US national divisions.
The debate raging over the position shipowners should take in the Pacific trades has a twist very much to do with the place the US occupies in a changing world and whether US business has fully grasped that position.
US President Barack Obama, as presidents do, has called for an export drive to support a US recovery. US exporters have been jostling for space on ships heading from the west coast to Asia, just as importers in Asia are chafing about the capacity shortage in the other direction.
This has emerged from the surge in volume that surprised the container industry at the start of 2010. The surge is attributed to inventory restocking and many believe it may die down, while a minority see the start of a sustainable trade recovery.
Either way, shippers have been vocal in protesting about a rise in rates resulting from undercapacity. The charges and counter arguments have been covered by Lloyd"s List for two weeks. Shippers are furious at carriers" refusal to bring more ships back into service at a time when cargo is being left on the dockside in Asian ports.
Some have suggested collusion. Eager regulators can be trusted to scrutinise the lines and regard their views sceptically, if not necessarily with distrust. But this surge looks very much market-driven. And if shipowners were slow to recognise demand, shippers appear to have been on the wrong foot too. After all, it is their inventories that require restocking.
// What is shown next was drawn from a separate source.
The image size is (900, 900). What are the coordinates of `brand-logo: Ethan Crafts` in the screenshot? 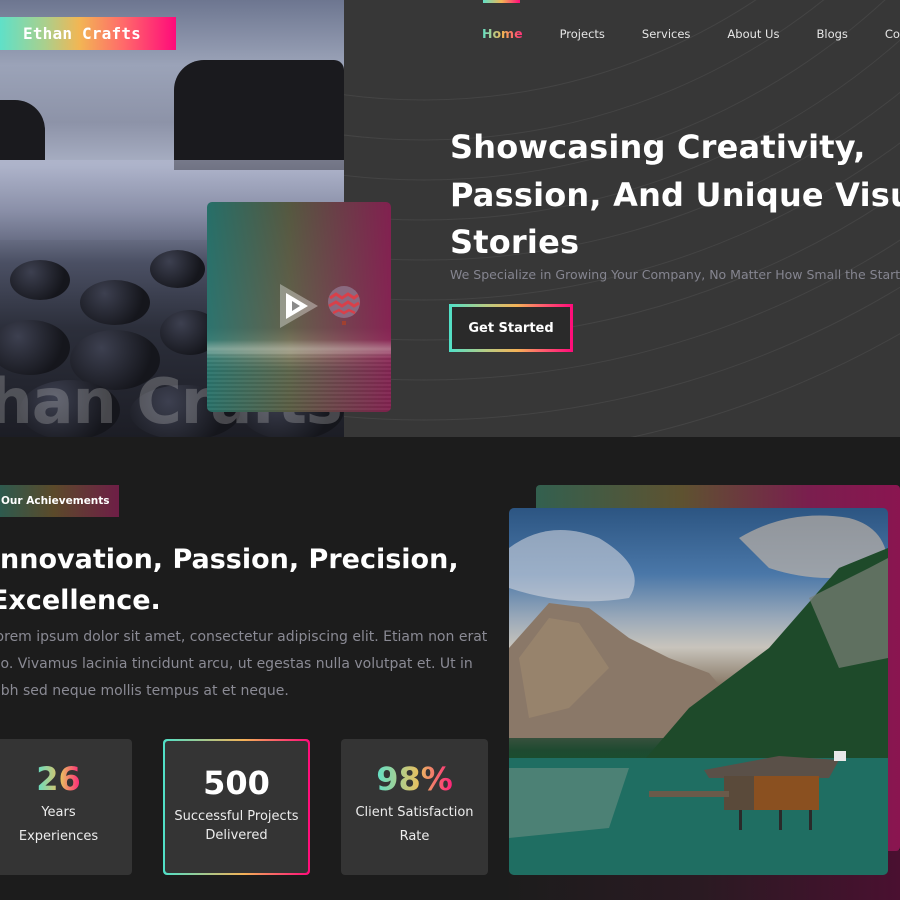 It's located at (88, 34).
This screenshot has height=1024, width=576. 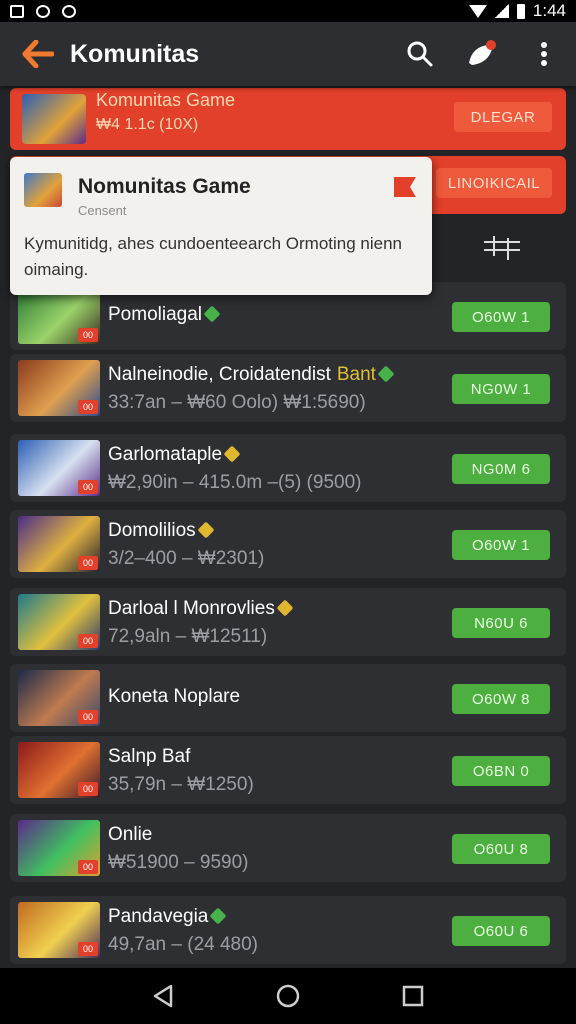 I want to click on search-button, so click(x=420, y=54).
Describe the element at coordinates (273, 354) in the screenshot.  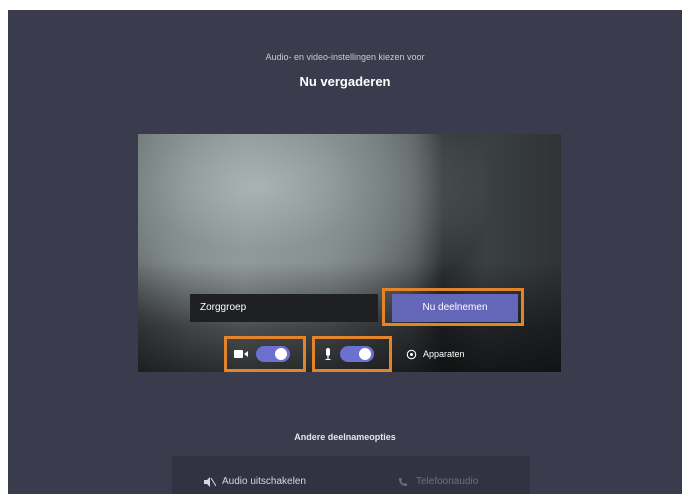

The irony rarely talked about, but increasingly apparent, is the national divide that looms in this debate. Most of the shippers raising cries come from the US, implying that the stance of shipowners on rates are to the detriment of a US turnaround.
But no shipowner on the Pacific trade hails from the US. Why, in a market-driven boom, should a diverse group of non-US shipowning companies see it as necessary to support US manufacturing and trade?
US dependency on foreign partners, so new to the US mentality, will have its reflection in shipping too.
Ocean carriers and shippers seem as far apart as ever, if the latest exchanges are anything to go by.
Michelin"s Jean-Louis Cambon, the new chairman of the European Shippers" Council"s maritime transport council, has complained about how little container lines understand the needs of their customers.
In particular slow steaming, which has helped to transform lines" finances in recent months, could force manufacturers to source products closer to home.
If that happened, container lines would lose valuable business as there would be less demand for longhaul ocean transport.
Mr Cambon is not alone in warning that reduced ship speeds are playing havoc with supply chains and could be counter-productive in the long run.
But discontent is not confined to one side. Mediterranean Shipping Co boss Gianluigi Aponte recently blamed shippers for market volatility by pressing for the end of conferences.
The normally publicity-shy Mr Aponte told the Financial Times that shippers were concerned solely with price and were responsible for market instability.
That was in similar vein to MSC"s Caroline Becquart, who told US cargo interests they did not understand shipping. Meanwhile, Maersk Line chief executive Eivind Kolding said customers continued to resist long-term contracts, even though that was the best way to provide price and service predictability.
As freight rates recover, shippers are bound to direct more salvos at lines. But they also benefited from record low rates last year. Free ocean shipping markets are what shippers demanded. This is what they have.